Activity -
Can you set out the lines below as a numbered list, dropping any blank ones?

------------------------------------------------------------

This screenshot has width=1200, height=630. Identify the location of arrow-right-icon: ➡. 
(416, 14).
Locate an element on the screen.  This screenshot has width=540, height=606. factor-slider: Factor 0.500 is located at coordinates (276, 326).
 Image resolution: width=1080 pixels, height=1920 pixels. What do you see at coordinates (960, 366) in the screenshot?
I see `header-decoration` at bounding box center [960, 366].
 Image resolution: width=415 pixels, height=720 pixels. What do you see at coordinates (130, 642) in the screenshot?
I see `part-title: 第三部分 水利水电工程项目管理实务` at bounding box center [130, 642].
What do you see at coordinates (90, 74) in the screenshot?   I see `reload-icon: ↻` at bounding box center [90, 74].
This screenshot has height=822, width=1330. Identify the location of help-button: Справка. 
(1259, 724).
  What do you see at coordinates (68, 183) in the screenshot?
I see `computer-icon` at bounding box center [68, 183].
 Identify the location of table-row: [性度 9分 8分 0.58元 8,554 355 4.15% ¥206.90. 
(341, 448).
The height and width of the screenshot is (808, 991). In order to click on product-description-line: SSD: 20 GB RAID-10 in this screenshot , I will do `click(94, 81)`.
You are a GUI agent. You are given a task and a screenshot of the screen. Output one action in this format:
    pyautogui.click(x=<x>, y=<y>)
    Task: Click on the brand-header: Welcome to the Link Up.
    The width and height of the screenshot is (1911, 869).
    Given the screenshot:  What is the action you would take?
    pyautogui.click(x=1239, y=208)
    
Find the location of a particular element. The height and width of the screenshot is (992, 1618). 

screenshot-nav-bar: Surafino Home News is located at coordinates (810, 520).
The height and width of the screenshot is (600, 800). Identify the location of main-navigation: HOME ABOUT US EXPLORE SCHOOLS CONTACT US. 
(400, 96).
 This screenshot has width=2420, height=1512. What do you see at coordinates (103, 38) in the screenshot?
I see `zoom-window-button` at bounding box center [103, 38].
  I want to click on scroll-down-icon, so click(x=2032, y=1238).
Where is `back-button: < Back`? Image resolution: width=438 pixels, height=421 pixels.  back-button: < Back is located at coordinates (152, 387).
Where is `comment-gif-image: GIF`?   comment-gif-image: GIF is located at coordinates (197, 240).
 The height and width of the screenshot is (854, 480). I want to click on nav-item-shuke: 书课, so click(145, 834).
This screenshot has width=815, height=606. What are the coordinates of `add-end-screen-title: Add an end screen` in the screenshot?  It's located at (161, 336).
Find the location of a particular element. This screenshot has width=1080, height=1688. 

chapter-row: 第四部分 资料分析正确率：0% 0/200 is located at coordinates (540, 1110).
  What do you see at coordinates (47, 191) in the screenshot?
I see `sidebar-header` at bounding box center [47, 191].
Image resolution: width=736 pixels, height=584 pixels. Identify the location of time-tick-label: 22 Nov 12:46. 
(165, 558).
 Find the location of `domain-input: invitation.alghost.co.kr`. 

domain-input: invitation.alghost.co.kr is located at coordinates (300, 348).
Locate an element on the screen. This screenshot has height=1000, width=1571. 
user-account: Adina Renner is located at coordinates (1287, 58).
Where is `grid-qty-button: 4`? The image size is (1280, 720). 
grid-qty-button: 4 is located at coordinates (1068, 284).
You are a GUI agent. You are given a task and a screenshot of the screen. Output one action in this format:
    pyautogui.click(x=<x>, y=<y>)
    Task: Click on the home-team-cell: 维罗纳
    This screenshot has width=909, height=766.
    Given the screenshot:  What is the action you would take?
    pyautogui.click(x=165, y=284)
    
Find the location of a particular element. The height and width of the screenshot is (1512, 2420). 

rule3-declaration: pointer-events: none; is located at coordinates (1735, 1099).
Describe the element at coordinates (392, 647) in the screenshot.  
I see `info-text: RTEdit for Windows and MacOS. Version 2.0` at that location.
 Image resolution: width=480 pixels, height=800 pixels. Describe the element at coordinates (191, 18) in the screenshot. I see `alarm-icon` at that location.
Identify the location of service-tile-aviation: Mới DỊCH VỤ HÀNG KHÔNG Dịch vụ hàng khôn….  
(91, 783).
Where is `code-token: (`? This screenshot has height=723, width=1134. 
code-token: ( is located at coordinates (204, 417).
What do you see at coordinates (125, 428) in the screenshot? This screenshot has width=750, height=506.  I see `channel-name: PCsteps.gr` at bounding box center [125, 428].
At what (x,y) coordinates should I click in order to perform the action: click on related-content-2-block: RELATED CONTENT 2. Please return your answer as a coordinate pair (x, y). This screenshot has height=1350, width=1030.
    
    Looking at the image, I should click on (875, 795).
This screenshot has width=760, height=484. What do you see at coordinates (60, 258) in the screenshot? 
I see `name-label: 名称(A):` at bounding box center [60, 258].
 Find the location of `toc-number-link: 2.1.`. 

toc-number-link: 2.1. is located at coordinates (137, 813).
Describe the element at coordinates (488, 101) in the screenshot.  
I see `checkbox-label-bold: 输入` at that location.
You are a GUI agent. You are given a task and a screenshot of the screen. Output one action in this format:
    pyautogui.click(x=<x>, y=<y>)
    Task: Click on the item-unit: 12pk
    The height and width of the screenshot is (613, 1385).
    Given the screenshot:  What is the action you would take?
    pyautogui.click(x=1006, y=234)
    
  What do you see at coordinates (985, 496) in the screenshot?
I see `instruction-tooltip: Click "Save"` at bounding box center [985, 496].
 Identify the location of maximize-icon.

------------------------------------------------------------

Result of the task -
1. This screenshot has width=1200, height=630. Identify the location of arrow-right-icon: ➡. 
2. (416, 14).
3. Locate an element on the screen.  This screenshot has width=540, height=606. factor-slider: Factor 0.500 is located at coordinates (276, 326).
4.  Image resolution: width=1080 pixels, height=1920 pixels. What do you see at coordinates (960, 366) in the screenshot?
5. I see `header-decoration` at bounding box center [960, 366].
6.  Image resolution: width=415 pixels, height=720 pixels. What do you see at coordinates (130, 642) in the screenshot?
7. I see `part-title: 第三部分 水利水电工程项目管理实务` at bounding box center [130, 642].
8. What do you see at coordinates (90, 74) in the screenshot?   I see `reload-icon: ↻` at bounding box center [90, 74].
9. This screenshot has height=822, width=1330. Identify the location of help-button: Справка. 
10. (1259, 724).
11.   What do you see at coordinates (68, 183) in the screenshot?
12. I see `computer-icon` at bounding box center [68, 183].
13.  Identify the location of table-row: [性度 9分 8分 0.58元 8,554 355 4.15% ¥206.90. 
14. (341, 448).
15. The height and width of the screenshot is (808, 991). In order to click on product-description-line: SSD: 20 GB RAID-10 in this screenshot , I will do `click(94, 81)`.
16. You are a GUI agent. You are given a task and a screenshot of the screen. Output one action in this format:
17.     pyautogui.click(x=<x>, y=<y>)
18.     Task: Click on the brand-header: Welcome to the Link Up.
19.     The width and height of the screenshot is (1911, 869).
20.     Given the screenshot:  What is the action you would take?
21.     pyautogui.click(x=1239, y=208)
22. Find the location of a particular element. The height and width of the screenshot is (992, 1618). 
23. screenshot-nav-bar: Surafino Home News is located at coordinates (810, 520).
24. The height and width of the screenshot is (600, 800). Identify the location of main-navigation: HOME ABOUT US EXPLORE SCHOOLS CONTACT US. 
25. (400, 96).
26.  This screenshot has width=2420, height=1512. What do you see at coordinates (103, 38) in the screenshot?
27. I see `zoom-window-button` at bounding box center [103, 38].
28.   I want to click on scroll-down-icon, so click(x=2032, y=1238).
29. Where is `back-button: < Back`? Image resolution: width=438 pixels, height=421 pixels.  back-button: < Back is located at coordinates (152, 387).
30. Where is `comment-gif-image: GIF`?   comment-gif-image: GIF is located at coordinates (197, 240).
31.  The height and width of the screenshot is (854, 480). I want to click on nav-item-shuke: 书课, so click(145, 834).
32. This screenshot has width=815, height=606. What are the coordinates of `add-end-screen-title: Add an end screen` in the screenshot?  It's located at (161, 336).
33. Find the location of a particular element. This screenshot has width=1080, height=1688. 
34. chapter-row: 第四部分 资料分析正确率：0% 0/200 is located at coordinates (540, 1110).
35.   What do you see at coordinates (47, 191) in the screenshot?
36. I see `sidebar-header` at bounding box center [47, 191].
37. Image resolution: width=736 pixels, height=584 pixels. Identify the location of time-tick-label: 22 Nov 12:46. 
38. (165, 558).
39.  Find the location of `domain-input: invitation.alghost.co.kr`. 
40. domain-input: invitation.alghost.co.kr is located at coordinates (300, 348).
41. Locate an element on the screen. This screenshot has height=1000, width=1571. 
42. user-account: Adina Renner is located at coordinates (1287, 58).
43. Where is `grid-qty-button: 4`? The image size is (1280, 720). 
44. grid-qty-button: 4 is located at coordinates (1068, 284).
45. You are a GUI agent. You are given a task and a screenshot of the screen. Output one action in this format:
46.     pyautogui.click(x=<x>, y=<y>)
47.     Task: Click on the home-team-cell: 维罗纳
48.     This screenshot has width=909, height=766.
49.     Given the screenshot:  What is the action you would take?
50.     pyautogui.click(x=165, y=284)
51. Find the location of a particular element. The height and width of the screenshot is (1512, 2420). 
52. rule3-declaration: pointer-events: none; is located at coordinates (1735, 1099).
53. Describe the element at coordinates (392, 647) in the screenshot.  
54. I see `info-text: RTEdit for Windows and MacOS. Version 2.0` at that location.
55.  Image resolution: width=480 pixels, height=800 pixels. Describe the element at coordinates (191, 18) in the screenshot. I see `alarm-icon` at that location.
56. Identify the location of service-tile-aviation: Mới DỊCH VỤ HÀNG KHÔNG Dịch vụ hàng khôn….  
57. (91, 783).
58. Where is `code-token: (`? This screenshot has height=723, width=1134. 
59. code-token: ( is located at coordinates (204, 417).
60. What do you see at coordinates (125, 428) in the screenshot? This screenshot has width=750, height=506.  I see `channel-name: PCsteps.gr` at bounding box center [125, 428].
61. At what (x,y) coordinates should I click in order to perform the action: click on related-content-2-block: RELATED CONTENT 2. Please return your answer as a coordinate pair (x, y). This screenshot has height=1350, width=1030.
62.     Looking at the image, I should click on (875, 795).
63. This screenshot has width=760, height=484. What do you see at coordinates (60, 258) in the screenshot? 
64. I see `name-label: 名称(A):` at bounding box center [60, 258].
65.  Find the location of `toc-number-link: 2.1.`. 
66. toc-number-link: 2.1. is located at coordinates (137, 813).
67. Describe the element at coordinates (488, 101) in the screenshot.  
68. I see `checkbox-label-bold: 输入` at that location.
69. You are a GUI agent. You are given a task and a screenshot of the screen. Output one action in this format:
70.     pyautogui.click(x=<x>, y=<y>)
71.     Task: Click on the item-unit: 12pk
72.     The height and width of the screenshot is (613, 1385).
73.     Given the screenshot:  What is the action you would take?
74.     pyautogui.click(x=1006, y=234)
75.   What do you see at coordinates (985, 496) in the screenshot?
76. I see `instruction-tooltip: Click "Save"` at bounding box center [985, 496].
77.  Identify the location of maximize-icon.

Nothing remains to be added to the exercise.